Problem details: In the entries below, spot each line with the word "agent" and copy it.

Entries provided:
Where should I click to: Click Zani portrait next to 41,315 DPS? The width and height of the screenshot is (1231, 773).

* * *

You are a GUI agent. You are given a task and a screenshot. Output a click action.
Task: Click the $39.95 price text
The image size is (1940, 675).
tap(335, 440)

--

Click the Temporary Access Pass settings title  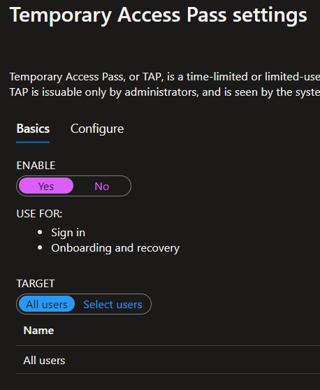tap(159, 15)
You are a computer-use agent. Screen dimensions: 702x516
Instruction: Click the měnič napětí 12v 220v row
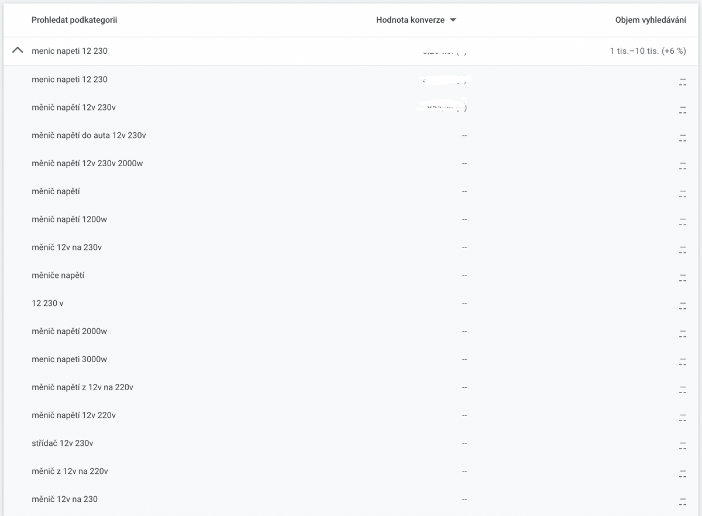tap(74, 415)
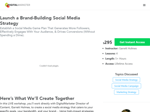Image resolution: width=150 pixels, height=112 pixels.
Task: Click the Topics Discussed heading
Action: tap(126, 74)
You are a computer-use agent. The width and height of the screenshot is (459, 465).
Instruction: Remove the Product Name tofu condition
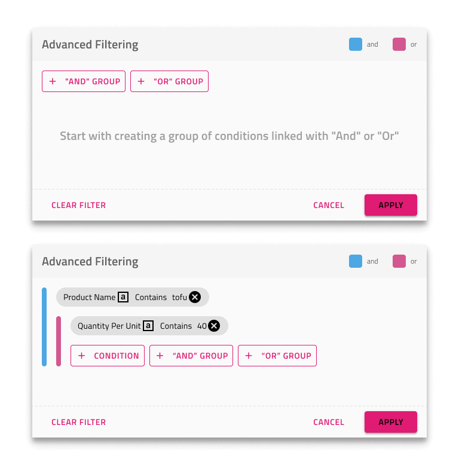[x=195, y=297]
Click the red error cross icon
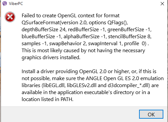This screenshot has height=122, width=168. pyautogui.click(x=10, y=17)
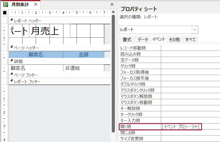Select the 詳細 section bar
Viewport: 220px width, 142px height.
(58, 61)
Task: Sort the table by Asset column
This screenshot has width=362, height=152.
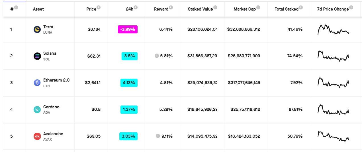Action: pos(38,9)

Reply:
You are a GUI agent. You are given a task and a screenshot. Output a click action.
You are a computer-use agent. Screen dimensions: 702x516
You are a computer-use agent. The width and height of the screenshot is (459, 465).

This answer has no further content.